A day later, Sonya attends her high school graduation from Edgemont Academy. After the ceremony, she apologizes to Mr. Webster for her father's actions, and tells him she plans on working a summer job to repay him. Moments later, Ray and Greta arrive at the graduation, escorted in a police car. Ray gifts Sonya an expensive writing pen as a graduation gift. In a voiceover narration, Sonya recounts the events of the years after, in which she raised Greta while her father served his prison sentence; after his release, he continued to be obsessed with business opportunities, particularly ones involving metals, ore, and space technology of the time. Some years later, Ray went into the mountains on an excursion, and froze to death.

==Production==
Filming took place in Portland, Oregon in the fall of 1993.

==Release==
Imaginary Crimes was given a limited theatrical release in the United States in October 1994, earning a total of $89,611 at the U.S. box office.

===Critical response===
John Griffin of the Montreal Gazette praised the film for its performances, which he characterized as "uniformly amazing." In his review, Griffin also chastised the film's distributor, Warner Bros. Pictures, for giving it a limited release, writing: "The biggest crime associated with Imaginary Crimes is that you'll probably never see it." The Philadelphia Daily Newss Gary Thompson noted this in his review, observing that large studios did not know how to properly market familial dramas of this nature, describing it as "unrelentingly downbeat" and "thoughtfully made."

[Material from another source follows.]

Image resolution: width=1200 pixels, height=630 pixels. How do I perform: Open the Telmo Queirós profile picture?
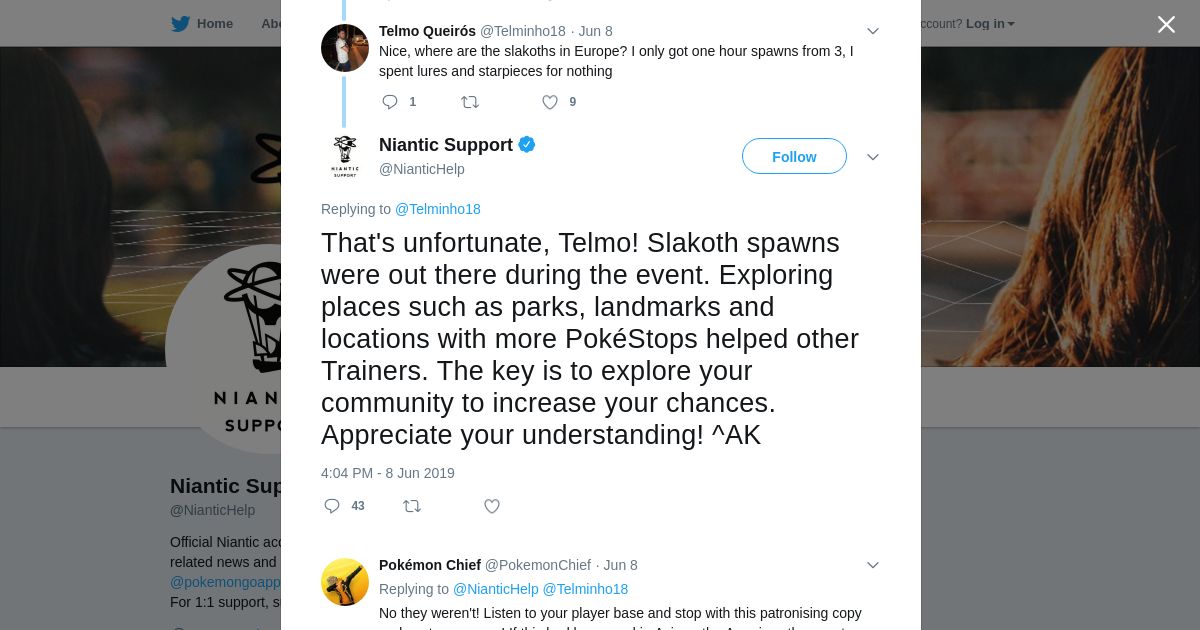345,48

The San Francisco Examiners Scott Rosenberg gave the film a middling review, noting that, though Keitel's performance is strong, the film "makes no effort to explore Ray's inner life... Imaginary Crimes shows us what a [[David Mamet|[David] Mamet]]-style con artist would look like through the eyes of a teenage daughter. It's a surprisingly gentle picture."

===Home media===
Warner Home Video released Imaginary Crimes on DVD on December 5, 2000. Mill Creek Entertainment released a Blu-ray double feature disc of the film alongside Silent Fall (1994) in October 2020.